┌─ Data to use

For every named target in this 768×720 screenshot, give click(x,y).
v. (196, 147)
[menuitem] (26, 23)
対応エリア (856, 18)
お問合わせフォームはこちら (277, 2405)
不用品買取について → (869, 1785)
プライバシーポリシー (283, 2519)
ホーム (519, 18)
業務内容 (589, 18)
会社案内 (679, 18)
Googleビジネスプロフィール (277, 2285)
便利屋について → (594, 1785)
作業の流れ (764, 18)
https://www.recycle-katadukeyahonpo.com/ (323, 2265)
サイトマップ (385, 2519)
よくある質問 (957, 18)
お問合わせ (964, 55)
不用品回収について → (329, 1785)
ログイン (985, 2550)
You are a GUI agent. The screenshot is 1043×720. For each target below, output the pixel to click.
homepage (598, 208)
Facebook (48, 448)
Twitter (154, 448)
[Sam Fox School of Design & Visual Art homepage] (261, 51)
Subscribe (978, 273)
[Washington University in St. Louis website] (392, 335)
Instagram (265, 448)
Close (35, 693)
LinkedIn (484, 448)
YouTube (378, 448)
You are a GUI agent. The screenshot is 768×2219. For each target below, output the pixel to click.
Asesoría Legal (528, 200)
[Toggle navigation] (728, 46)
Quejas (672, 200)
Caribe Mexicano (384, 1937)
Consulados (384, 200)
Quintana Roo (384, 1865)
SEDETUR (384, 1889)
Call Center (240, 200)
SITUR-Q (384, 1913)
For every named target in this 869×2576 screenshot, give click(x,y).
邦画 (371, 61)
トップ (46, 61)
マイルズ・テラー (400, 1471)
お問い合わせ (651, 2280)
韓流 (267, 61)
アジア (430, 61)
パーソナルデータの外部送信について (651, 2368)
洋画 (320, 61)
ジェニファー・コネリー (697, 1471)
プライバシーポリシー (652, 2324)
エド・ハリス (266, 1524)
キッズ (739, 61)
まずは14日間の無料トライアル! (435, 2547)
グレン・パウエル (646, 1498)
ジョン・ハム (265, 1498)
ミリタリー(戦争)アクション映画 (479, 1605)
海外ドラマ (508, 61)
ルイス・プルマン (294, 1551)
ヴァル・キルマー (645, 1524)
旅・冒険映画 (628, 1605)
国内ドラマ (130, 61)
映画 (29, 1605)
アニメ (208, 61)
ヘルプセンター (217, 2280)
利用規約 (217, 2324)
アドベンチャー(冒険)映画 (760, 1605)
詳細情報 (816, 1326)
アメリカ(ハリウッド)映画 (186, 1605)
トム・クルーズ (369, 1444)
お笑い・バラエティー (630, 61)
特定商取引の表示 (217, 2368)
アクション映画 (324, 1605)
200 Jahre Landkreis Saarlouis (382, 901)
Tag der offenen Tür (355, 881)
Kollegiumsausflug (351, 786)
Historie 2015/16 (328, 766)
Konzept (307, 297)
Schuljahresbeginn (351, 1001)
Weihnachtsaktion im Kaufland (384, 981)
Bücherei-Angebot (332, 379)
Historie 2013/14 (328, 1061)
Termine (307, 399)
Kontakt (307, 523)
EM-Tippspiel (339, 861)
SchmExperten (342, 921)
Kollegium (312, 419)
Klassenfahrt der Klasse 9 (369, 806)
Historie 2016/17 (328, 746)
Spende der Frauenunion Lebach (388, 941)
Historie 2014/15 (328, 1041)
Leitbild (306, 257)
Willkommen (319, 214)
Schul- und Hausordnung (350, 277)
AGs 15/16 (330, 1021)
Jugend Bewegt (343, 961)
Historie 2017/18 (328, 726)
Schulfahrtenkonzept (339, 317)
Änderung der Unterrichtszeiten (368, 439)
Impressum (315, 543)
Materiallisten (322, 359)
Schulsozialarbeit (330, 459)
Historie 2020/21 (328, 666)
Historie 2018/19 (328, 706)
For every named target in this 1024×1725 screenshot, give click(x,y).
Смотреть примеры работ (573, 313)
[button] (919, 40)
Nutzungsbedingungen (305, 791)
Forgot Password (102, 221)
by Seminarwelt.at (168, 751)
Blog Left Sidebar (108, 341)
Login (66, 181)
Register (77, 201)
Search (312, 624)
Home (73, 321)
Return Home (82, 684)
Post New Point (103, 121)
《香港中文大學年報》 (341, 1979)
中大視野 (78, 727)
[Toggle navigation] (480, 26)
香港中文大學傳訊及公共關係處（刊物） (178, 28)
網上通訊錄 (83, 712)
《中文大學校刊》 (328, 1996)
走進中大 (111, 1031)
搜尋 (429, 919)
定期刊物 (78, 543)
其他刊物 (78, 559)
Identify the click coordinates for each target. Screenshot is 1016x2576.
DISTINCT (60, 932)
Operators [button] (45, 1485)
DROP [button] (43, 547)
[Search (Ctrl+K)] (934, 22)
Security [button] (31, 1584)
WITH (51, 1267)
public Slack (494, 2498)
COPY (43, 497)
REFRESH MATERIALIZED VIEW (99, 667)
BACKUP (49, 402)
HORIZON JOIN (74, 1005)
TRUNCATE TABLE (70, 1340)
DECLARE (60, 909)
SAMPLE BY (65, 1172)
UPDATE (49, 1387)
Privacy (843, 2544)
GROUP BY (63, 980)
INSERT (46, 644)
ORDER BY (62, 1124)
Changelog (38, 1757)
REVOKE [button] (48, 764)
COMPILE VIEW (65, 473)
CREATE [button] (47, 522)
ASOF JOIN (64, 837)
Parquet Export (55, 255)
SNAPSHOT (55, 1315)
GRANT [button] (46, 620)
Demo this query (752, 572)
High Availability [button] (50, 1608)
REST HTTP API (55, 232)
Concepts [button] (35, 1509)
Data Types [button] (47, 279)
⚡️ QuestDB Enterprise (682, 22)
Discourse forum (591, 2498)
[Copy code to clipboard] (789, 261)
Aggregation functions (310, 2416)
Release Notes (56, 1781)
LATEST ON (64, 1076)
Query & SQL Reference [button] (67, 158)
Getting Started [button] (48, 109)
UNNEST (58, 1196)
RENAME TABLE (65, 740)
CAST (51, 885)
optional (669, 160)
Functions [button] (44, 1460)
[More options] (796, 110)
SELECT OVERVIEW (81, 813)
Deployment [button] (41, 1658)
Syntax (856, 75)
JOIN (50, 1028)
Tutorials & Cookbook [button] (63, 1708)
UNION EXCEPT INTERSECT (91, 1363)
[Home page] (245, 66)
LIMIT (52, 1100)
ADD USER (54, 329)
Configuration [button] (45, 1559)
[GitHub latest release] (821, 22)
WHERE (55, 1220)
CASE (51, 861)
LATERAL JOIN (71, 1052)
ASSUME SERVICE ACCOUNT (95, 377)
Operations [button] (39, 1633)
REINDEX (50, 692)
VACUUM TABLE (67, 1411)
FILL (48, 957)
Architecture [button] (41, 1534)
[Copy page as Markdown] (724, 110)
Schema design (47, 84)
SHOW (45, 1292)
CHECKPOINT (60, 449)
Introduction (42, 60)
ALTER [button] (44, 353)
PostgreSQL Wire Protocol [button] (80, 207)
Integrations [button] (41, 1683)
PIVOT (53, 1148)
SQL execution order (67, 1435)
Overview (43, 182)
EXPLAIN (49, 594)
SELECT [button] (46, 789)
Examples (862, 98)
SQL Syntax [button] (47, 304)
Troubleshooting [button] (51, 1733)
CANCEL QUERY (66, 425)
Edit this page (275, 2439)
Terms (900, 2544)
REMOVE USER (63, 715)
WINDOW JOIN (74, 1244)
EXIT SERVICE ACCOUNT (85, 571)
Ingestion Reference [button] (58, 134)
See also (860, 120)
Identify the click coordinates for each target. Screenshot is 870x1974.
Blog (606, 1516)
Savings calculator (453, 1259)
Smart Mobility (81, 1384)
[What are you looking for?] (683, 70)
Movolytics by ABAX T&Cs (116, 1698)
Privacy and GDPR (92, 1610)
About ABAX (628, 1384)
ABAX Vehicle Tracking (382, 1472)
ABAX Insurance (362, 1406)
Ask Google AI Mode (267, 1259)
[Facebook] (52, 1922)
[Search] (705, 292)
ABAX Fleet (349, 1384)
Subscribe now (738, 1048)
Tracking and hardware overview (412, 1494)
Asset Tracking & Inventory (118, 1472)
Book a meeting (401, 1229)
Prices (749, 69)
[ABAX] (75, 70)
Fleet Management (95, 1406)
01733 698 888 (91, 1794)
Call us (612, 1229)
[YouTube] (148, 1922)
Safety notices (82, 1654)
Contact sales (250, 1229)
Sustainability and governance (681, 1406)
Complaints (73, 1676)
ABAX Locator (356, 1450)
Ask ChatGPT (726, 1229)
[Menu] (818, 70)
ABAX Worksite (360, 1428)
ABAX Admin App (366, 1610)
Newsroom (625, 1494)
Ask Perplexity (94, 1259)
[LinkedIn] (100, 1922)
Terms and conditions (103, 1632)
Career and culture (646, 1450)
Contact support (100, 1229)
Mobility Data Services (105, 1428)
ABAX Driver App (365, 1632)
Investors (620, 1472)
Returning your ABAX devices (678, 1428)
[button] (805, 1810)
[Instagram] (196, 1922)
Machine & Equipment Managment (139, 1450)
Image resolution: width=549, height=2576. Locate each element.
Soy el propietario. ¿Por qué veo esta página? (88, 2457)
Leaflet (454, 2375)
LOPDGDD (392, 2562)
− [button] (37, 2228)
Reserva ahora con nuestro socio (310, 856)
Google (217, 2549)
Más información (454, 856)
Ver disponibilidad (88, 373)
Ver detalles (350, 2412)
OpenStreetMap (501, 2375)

└─

• _What you have to do_: Copy out every line of the records above that contains the string "give", paying attention to uppercase and lowercase.

• _Task result_:
For every named target in this 768×720 screenshot, give click(x,y).
For every named target in this 869×2576 screenshot, give click(x,y).
For every named target in this 1024×1725 screenshot, give click(x,y).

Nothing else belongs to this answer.